Posted on April 20, 2018
The Democratic National Committee has filed a lawsuit against Russia, Wikileaks, President Trump’s campaign, and others in New York. The complaint features many of the claims we have been reading in the news about the hacking of the DNC’s emails, their publication on Wikileaks, the Trump campaign’s participation, and so forth.
My views on President Trump and his administration are well-known to regular readers. I’m not going to comment on the merits of the claims or on the political wisdom of the suit. But I think it is worth it to address, briefly and in a preliminary way, the jurisdictional issues raised by the claim against Russia and instrumentalities of the Russian state. The basic rule is that Russia is immune from the jurisdiction of the US courts unless the DNC can show that an exception applies.

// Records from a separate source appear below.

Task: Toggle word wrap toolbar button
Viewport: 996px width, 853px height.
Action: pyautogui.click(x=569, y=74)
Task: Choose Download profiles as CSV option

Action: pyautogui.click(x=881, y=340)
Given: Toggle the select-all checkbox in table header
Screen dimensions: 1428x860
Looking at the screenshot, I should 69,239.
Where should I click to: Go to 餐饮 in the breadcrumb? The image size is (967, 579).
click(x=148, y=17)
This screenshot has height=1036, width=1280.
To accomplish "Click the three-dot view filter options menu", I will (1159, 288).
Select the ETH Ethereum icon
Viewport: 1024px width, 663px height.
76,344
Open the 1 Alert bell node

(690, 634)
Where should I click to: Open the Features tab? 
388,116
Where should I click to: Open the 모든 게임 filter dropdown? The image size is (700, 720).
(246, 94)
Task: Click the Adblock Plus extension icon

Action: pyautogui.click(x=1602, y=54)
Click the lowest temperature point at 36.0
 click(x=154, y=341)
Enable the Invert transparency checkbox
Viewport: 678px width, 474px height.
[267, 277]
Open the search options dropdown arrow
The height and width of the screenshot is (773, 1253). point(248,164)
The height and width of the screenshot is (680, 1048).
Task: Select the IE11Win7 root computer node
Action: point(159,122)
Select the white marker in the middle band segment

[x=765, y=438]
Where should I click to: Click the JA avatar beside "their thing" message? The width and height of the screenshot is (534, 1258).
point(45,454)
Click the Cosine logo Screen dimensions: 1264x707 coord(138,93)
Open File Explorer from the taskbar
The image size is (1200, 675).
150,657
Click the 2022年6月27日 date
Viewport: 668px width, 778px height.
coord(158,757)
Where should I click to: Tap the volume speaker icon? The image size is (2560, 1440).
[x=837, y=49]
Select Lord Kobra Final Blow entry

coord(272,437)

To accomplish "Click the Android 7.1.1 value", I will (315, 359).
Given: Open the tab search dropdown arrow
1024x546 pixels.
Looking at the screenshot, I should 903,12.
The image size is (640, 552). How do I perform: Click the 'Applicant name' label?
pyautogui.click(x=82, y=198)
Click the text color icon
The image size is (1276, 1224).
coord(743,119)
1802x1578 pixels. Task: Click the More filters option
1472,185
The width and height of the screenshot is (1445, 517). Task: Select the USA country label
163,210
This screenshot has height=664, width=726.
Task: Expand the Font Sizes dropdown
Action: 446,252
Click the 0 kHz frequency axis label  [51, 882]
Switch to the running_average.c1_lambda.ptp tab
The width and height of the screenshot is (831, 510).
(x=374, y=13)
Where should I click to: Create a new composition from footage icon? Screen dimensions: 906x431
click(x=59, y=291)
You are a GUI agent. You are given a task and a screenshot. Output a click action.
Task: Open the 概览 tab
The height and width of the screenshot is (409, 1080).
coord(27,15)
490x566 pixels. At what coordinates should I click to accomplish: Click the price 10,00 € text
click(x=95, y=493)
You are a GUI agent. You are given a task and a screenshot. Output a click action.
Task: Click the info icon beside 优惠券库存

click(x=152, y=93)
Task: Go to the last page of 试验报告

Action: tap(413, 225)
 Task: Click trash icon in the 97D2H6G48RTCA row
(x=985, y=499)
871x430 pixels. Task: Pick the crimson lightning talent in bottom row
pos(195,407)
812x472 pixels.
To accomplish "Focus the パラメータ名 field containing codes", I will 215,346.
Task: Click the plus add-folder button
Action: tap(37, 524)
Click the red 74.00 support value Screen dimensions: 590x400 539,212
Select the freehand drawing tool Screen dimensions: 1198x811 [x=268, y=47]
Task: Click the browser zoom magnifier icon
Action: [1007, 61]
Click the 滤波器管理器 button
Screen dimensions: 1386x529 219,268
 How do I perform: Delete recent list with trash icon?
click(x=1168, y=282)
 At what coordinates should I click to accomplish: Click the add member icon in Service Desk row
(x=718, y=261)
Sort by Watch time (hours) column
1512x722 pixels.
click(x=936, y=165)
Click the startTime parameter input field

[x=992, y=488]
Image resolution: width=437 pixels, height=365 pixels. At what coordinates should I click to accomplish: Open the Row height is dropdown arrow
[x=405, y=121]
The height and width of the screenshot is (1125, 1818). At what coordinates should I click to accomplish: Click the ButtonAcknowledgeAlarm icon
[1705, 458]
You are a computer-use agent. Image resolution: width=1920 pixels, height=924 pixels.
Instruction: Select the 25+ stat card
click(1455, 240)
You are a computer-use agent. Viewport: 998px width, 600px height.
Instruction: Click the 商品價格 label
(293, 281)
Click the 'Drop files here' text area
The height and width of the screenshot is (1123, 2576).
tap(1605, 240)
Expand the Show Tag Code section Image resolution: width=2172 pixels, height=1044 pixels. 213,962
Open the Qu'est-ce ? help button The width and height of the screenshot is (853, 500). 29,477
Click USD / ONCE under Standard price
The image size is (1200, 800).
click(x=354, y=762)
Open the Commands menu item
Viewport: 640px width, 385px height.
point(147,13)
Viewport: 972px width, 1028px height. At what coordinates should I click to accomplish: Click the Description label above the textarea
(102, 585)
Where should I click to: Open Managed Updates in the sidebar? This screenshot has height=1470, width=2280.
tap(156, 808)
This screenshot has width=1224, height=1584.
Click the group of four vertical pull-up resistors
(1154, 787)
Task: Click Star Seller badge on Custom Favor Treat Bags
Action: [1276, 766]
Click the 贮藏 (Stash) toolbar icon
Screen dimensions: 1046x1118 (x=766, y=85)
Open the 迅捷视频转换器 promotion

The DNC has pointed to two exceptions, the non-commercial tort exception and the commercial activity exception. From the complaint (¶ 29):
Russia is not entitled to sovereign immunity because the DNC’s claims arise out of Russia’s trespass onto the DNC’s private servers—a tortious act committed in the United States. In addition, Russia committed the trespass in order to steal trade secrets and commit economic espionage, two forms of commercial activity undertaken in and directly affecting the United States.
It appears from the complaint (though it’s not crystal-clear) that the claim is that Russian agents hacked the DNC’s servers (which are located in the United States) from Russia. Or at least there is no allegation to the contrary. I assume for purposes of this post that that’s the case.